What does the data read, word for word, from the line containing "The height and width of the screenshot is (829, 954)." through its final line? Give those lines only.

Stored records:
__________________________________________________

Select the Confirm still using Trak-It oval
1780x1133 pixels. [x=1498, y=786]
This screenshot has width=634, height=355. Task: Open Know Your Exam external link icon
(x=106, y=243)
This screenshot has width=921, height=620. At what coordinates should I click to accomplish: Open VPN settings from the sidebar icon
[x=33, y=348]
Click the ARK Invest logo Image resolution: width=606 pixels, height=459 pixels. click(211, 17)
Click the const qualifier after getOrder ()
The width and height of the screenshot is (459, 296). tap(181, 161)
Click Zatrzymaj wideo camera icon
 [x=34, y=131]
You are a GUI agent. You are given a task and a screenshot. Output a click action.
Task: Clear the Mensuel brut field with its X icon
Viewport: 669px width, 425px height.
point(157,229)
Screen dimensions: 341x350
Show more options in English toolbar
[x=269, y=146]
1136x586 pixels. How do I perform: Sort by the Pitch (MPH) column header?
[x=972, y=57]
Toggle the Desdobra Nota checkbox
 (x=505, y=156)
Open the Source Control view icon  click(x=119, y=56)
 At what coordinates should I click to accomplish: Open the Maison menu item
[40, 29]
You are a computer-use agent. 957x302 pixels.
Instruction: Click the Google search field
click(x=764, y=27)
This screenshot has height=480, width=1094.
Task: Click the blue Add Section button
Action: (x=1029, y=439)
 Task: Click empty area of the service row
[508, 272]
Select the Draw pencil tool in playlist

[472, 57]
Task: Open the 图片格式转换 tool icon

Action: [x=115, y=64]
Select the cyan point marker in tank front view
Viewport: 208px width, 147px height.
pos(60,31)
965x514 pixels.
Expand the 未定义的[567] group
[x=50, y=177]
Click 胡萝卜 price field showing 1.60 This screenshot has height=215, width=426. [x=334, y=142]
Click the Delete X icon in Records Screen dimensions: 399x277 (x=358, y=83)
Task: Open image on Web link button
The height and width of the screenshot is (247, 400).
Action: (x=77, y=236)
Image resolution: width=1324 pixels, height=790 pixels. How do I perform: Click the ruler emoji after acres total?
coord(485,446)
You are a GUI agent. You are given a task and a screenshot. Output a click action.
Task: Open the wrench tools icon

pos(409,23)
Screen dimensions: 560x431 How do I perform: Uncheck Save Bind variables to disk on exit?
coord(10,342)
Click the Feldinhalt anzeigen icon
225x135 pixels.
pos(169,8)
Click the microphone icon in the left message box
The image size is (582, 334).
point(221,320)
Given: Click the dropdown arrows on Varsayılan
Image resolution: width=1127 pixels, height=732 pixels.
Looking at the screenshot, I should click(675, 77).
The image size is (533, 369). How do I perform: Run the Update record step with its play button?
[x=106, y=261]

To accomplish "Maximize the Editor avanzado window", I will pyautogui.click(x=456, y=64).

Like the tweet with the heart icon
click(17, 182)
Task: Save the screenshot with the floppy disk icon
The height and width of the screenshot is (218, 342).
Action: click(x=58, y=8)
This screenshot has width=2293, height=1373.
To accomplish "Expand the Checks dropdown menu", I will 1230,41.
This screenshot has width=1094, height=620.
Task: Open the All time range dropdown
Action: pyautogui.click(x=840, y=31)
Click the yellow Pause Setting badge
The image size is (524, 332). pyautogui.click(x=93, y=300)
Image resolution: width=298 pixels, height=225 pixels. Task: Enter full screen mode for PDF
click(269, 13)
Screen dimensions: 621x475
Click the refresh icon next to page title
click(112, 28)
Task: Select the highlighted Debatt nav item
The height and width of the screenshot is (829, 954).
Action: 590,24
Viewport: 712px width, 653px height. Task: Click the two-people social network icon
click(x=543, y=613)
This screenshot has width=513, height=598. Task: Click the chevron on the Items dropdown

__________________________________________________

Reply:
The height and width of the screenshot is (829, 954).
Action: 590,24
Viewport: 712px width, 653px height. Task: Click the two-people social network icon
click(x=543, y=613)
This screenshot has width=513, height=598. Task: Click the chevron on the Items dropdown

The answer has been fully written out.